Older patients with heart, lung or kidney disease who were monitored with at-home electronic systems were just as likely to be sent to the emergency room or hospitalized as those who weren't monitored, in a new study.
The systems -- which check patients' blood pressure, weight and other health-related measurements daily and send information to their medical team -- are one strategy to catch problems early to prevent hospitalizations and help control health spending as the population ages.
The new findings don't mean so-called telemonitoring will never work, researchers said, but they suggest that the home check-ins might not be useful, or cost-effective, for everyone.
"These new technologies have tremendous promise to extend the ability of health care professionals to monitor patients outside the office," said Dr. Harlan Krumholz, a cardiologist from the Yale School of Medicine in New Haven who has studied telemonitoring but wasn't involved in the new research.
"Sometimes patients get into trouble long before they see us. The hope is that with knowledge that they're starting to get into trouble... we can intercept before they get to the point where they have to hospitalized," he told Reuters Health.
But all that promise, he said, "is failing to achieve the results that we've hoped."
More deaths among those monitored
Some studies of patients with heart failure in particular have suggested that telemonitoring can be helpful in avoiding hospitalizations -- but other trials haven't been successful.
The new study involved 205 elderly patients from Minnesota who were deemed to be at high risk for hospitalization because of their age and current medical conditions.
That included patients with heart failure, lung disease, diabetes and kidney disease.
Half of the patients were randomly chosen to get the at-home monitoring systems, produced by Intel. Those participants had five to ten minutes of measurements taken daily and also talked with nurses over the phone and could videoconference with them if they needed help.
The other half of study participants kept getting their usual treatment, with routine primary care and specialist visits.
Dr. Paul Takahashi from the Mayo Clinic in Rochester, Minnesota and his colleagues found that a year after getting their monitoring systems, patients in the telemonitoring group were still going to the ER and being hospitalized just as often as those without the systems. Sixty-four percent of telemonitoring patients visited the ER or were hospitalized during the study, compared to 57 percent of the usual-care comparison group.
And during that year, 15 percent in the telemonitoring group died, compared to just four percent of usual-care patients.
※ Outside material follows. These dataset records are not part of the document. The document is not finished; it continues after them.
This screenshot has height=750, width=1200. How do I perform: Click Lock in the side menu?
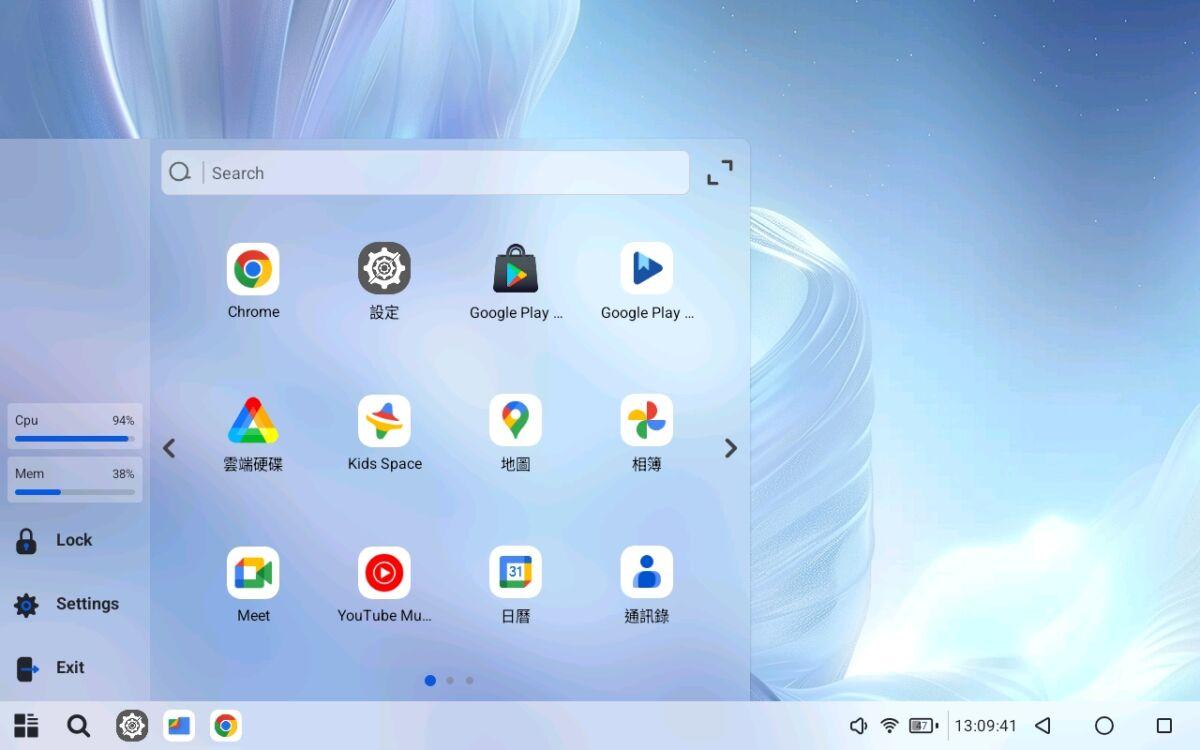click(73, 540)
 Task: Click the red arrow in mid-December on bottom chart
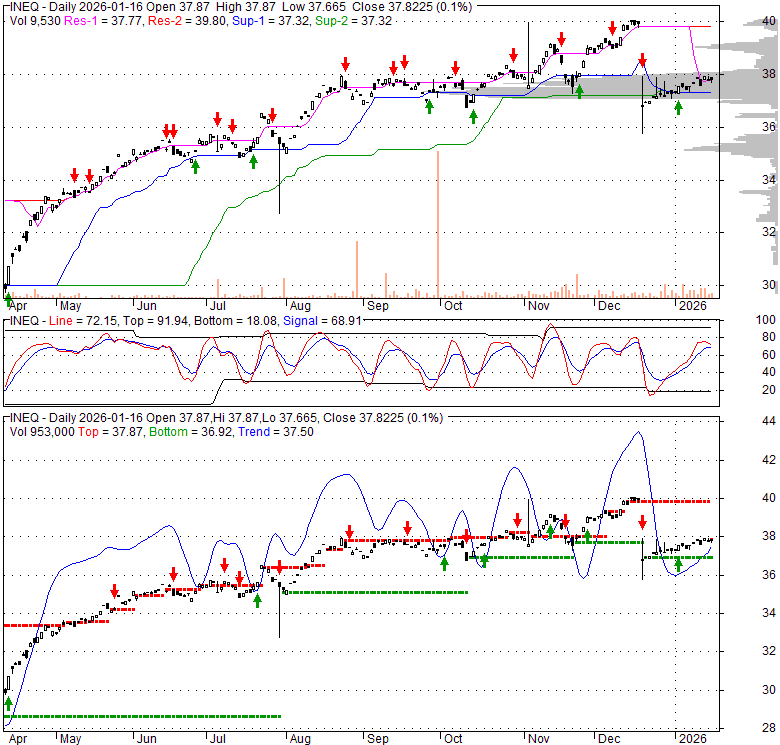[x=642, y=521]
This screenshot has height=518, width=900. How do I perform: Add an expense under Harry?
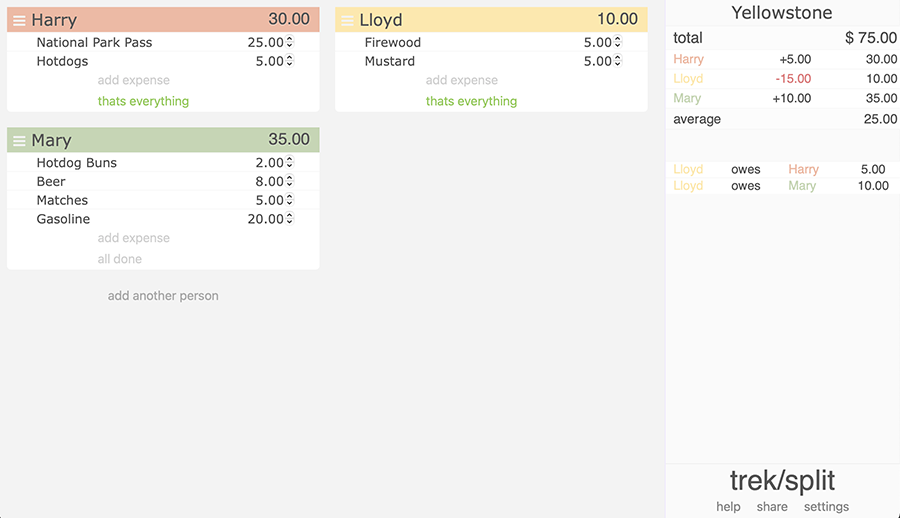pyautogui.click(x=134, y=80)
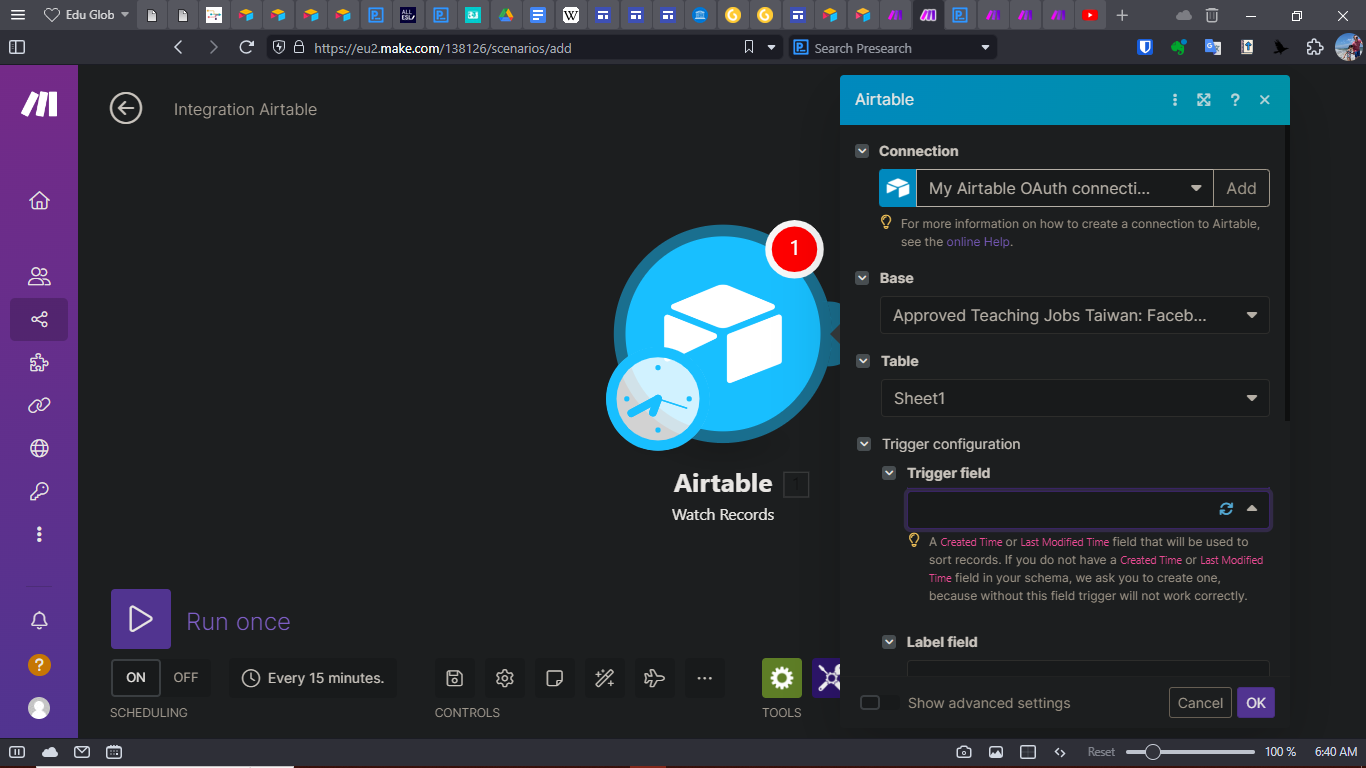Toggle scenario scheduling to OFF
The height and width of the screenshot is (768, 1366).
point(186,677)
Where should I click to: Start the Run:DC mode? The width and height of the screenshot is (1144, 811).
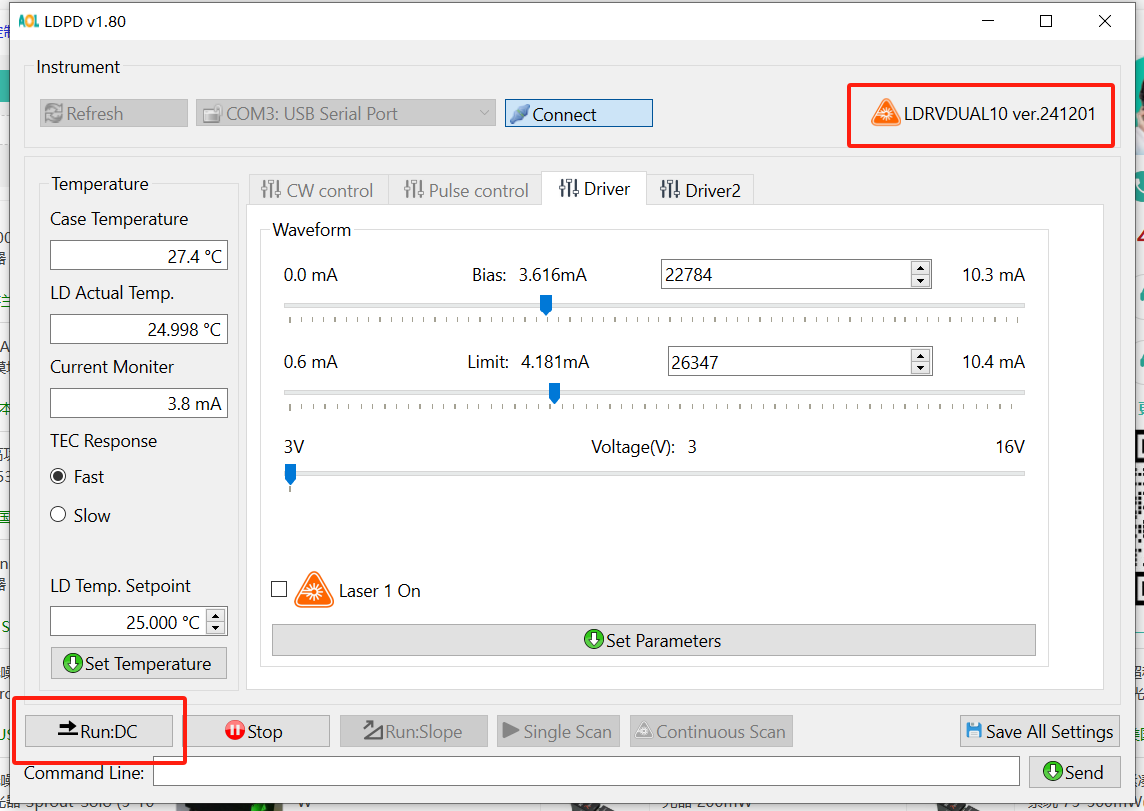point(98,731)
The researchers couldn't explain the increase in deaths with more monitoring, noting that there was no difference in quality of life between the patient groups or in their number of recent hospitalizations at the start of the study.
It's possible that the patients were different in other unmeasured ways, such as in the support they got from caregivers and their access to transportation, the researchers wrote Monday in the Archives of Internal Medicine.
Or, monitoring patients too much could actually be doing harm, Krumholz said -- for example if doctors overreacted to small changes in patients' health and treated them for problems that would have resolved on their own.
The monitoring systems "seem benign," he said. "But they generate information that people act on, and the question is, are we acting in ways that are beneficial?"
Takahashi agreed that there's a need for more research to tell doctors how to most effectively work with the constant data they get from telemonitors.
"I think you have to have a plan for when you get information. Once you have an effective plan, after you get it, I think you could very well intervene and make things a lot better," he told Reuters Health.
"Computers by themselves don't necessarily help the world -- it's what you do with the information."
Krumholz said that for now, use of telemonitoring should be restricted to studies and the systems shouldn't be put into general practice until researchers have figured out in what patients they may be useful.
The study was funded by the Mayo Foundation and the National Institutes of Health, and Intel provided the telemonitoring systems.
Researchers said it was hard to estimate how much the at-home devices would cost. In a previous study telemonitoring ran at between $1,000 and $2,000 per patient each year.